Légèretés du jour

Le nez dans le ciel, aujourd’hui.

En images, via La boîte verte (oui, je suis fan) avec mon idole capillaire et tant d’autres qui sautent en l’air. Jean Seberg par Philippe Halsmann.

Sur grand écran, et même sur fond de dépression perdue du personnage principal, l’impression de légèreté dégagée par la peinture d’un pape qui s’envole dans Habemus Papam de Nanni Moretti. Il y a dans ce film pas mal de très beaux sourires absurdes à dévorer tous crus. J’y ai particulièrement apprécié la gaminerie totale de tous les vieux cardinaux, le sketch avec un acteur de théâtre qui perd les pédales dans un hôtel ; et surtout le plaisir qu’on ressent dans le jeu de Moretti, et la belle palette de cieux qu’on lit dans le regard de Michel Piccoli. Amen !

Et puis joie légère de toucher enfin au but, plaisir de la pétoche… Après un bon paquet de séances de travail passées à décortiquer une œuvre dans tous les sens, voilà enfin venu le moment de la donner au public.
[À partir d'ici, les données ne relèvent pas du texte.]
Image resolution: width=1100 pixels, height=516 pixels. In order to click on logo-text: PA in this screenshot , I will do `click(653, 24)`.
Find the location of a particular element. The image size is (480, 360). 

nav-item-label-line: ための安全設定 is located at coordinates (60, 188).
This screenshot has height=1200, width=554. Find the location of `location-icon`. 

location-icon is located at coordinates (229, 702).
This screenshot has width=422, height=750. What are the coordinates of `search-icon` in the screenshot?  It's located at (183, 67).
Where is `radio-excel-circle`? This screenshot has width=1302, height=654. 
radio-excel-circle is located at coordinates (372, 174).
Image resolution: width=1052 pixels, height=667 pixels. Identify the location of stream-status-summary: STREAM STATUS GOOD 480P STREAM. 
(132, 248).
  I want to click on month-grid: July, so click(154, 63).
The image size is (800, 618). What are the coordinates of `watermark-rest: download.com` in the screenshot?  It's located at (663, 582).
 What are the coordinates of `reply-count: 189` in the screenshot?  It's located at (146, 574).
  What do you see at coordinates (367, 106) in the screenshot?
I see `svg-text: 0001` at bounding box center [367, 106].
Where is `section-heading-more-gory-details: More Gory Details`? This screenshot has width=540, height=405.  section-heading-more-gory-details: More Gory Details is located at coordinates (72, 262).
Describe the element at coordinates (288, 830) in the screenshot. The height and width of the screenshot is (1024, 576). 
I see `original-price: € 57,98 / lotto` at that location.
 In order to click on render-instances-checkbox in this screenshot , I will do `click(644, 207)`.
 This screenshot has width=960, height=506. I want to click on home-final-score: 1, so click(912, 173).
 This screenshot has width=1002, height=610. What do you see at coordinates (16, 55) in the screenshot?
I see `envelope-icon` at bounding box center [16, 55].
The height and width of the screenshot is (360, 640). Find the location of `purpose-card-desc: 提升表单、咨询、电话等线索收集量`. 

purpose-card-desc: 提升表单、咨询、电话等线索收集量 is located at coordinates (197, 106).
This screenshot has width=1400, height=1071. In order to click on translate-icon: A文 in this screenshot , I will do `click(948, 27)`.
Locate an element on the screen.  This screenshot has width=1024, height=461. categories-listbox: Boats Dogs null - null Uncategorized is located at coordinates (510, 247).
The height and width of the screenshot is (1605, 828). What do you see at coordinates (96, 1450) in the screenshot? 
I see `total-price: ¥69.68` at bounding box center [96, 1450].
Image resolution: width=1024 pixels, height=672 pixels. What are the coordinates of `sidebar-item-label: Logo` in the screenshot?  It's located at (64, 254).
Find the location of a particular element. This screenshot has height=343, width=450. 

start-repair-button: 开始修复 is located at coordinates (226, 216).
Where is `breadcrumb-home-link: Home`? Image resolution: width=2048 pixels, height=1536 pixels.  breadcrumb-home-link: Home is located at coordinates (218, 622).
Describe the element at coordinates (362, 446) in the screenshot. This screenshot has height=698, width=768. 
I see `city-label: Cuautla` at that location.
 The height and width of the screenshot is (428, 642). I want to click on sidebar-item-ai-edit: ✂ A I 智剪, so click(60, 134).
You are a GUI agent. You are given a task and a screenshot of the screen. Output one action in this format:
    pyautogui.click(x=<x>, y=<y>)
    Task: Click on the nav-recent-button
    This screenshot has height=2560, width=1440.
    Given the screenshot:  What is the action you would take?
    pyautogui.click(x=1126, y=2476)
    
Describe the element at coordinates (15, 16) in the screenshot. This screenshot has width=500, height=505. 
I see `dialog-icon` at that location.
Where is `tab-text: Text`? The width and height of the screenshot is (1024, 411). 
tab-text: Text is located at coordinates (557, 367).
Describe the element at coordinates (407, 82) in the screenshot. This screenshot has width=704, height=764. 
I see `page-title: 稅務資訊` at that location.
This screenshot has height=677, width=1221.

Certes, privé (le personnel de la mairie) et par petites touches (on jouera seulement le Sacre), mais nous donnons aujourd’hui les premiers concerts de la saison. Oui, ça veut dire bosser encore un peu à la maison, se concentrer. Mais ça veut aussi dire penser sa tenue de corbeau chic, vérifier qu’on est belle, se mettre en scène, et ça, bénis-moi, la vie, ça fait aussi partie de ce que j’adore dans mon métier. Je crois bien que j’ai dit youpi ce matin en me levant.